Maersk and MSC have since agreed to form a smaller alliance, called 2M, joining three other alliances between container shippers. The 2M alliance now moves around 35% of all goods between Asia and Europe, one of the world’s most important trade routes. The second-biggest alliance is called Ocean Three, and includes CMA CGM, China Shipping Container Lines Co. and Middle East shipping major United Arab Shipping Co. It controls a 20% slice of all cargo between Asia and Europe.
Container shipping, which moves over 95% of the world’s manufactured goods, is now largely controlled by around 15 mostly European and Asian operators. Alliance building has long helped them cut costs. But the recent flurry and size of alliance building has also seen the introduction of bigger vessels—some at least twice the size of those calling at U.S. ports for years.
Critics, including some regulators, have said that has created congestion at many ports around the world. Maersk and other big shipping companies contest that view.
In the U.S., where congestion has been the most extreme, the FMC agreed to call in shipping companies, port operators, inland cargo movers and cargo owners to discuss the congestion issues.

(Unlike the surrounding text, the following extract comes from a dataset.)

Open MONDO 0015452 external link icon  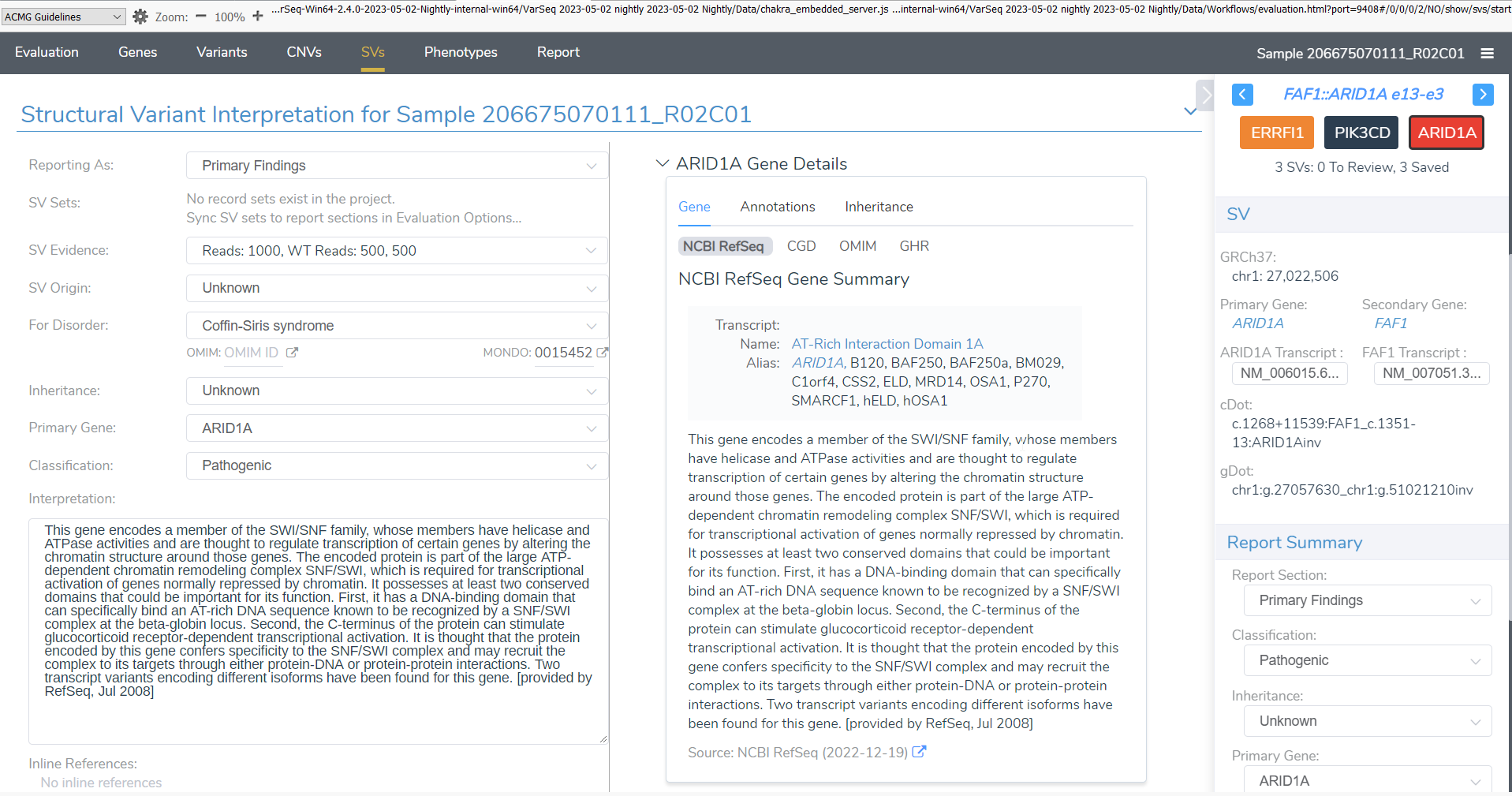[602, 353]
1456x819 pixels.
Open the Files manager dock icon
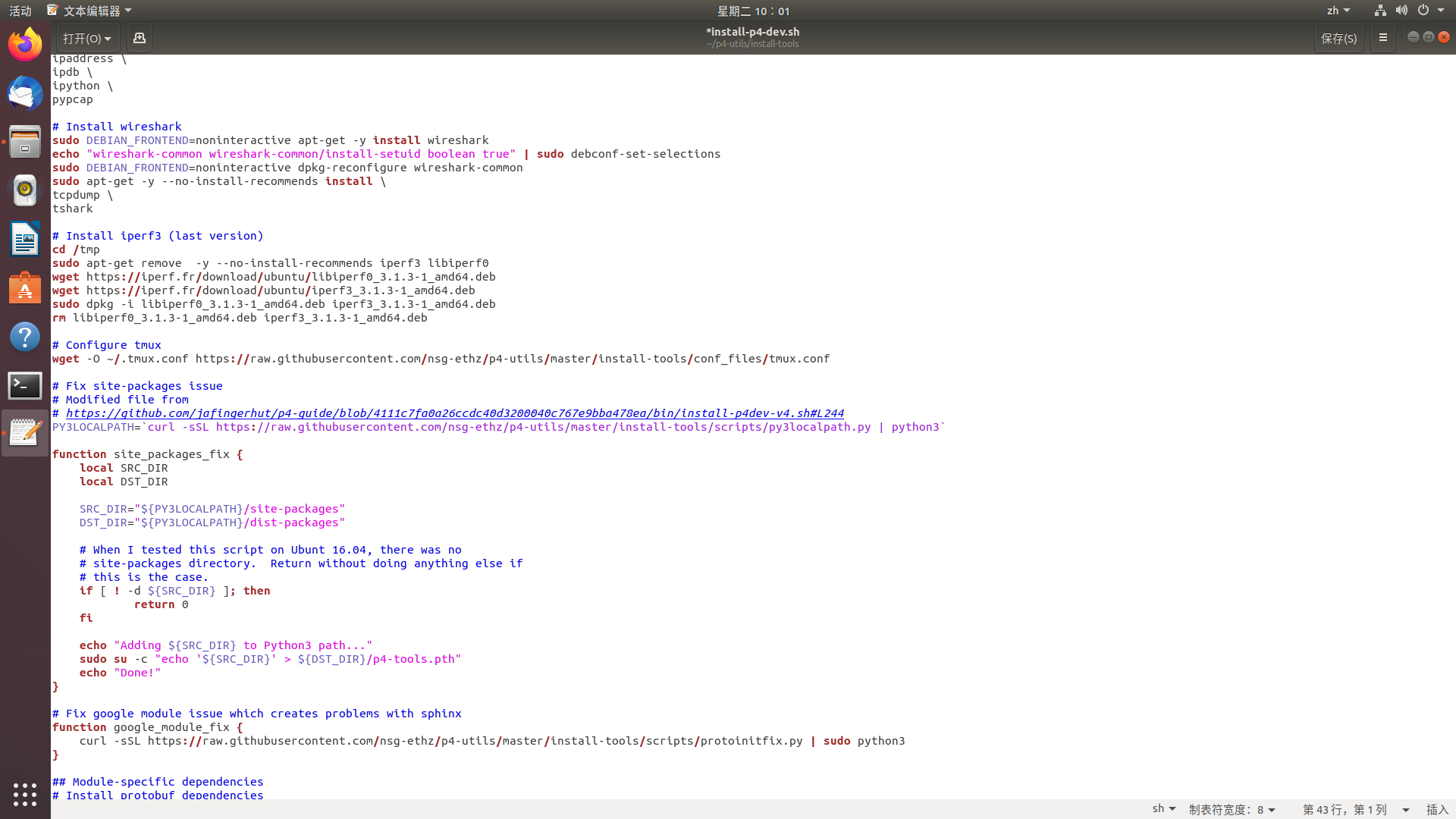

The commission has received complaints in recent months from U.S. importers claiming, among other things, that ships belonging to the same alliance call at West Coast ports at the same time. Importers say they are also often charged with congestion charges by the shipping companies because of the delays.
“We had shippers telling us they are being regularly charged for the congestion by shipping companies,” said FMC Commissioner Richard Lidinsky, a critic of some of the alliances, in a recent interview. “The operators cause the congestion, and they want to profit on top of it. This is unacceptable.”
Shipping line executives dispute that.
“While citing larger vessels as the cause of port congestion is easy to understand conceptually, the reality is that large vessels improve efficiency,” said Maersk Line spokesman Michael Storgaard. “Larger vessels lower the costs for the shipping lines. In our highly competitive market this means that the majority of the savings are passed on to our customers.”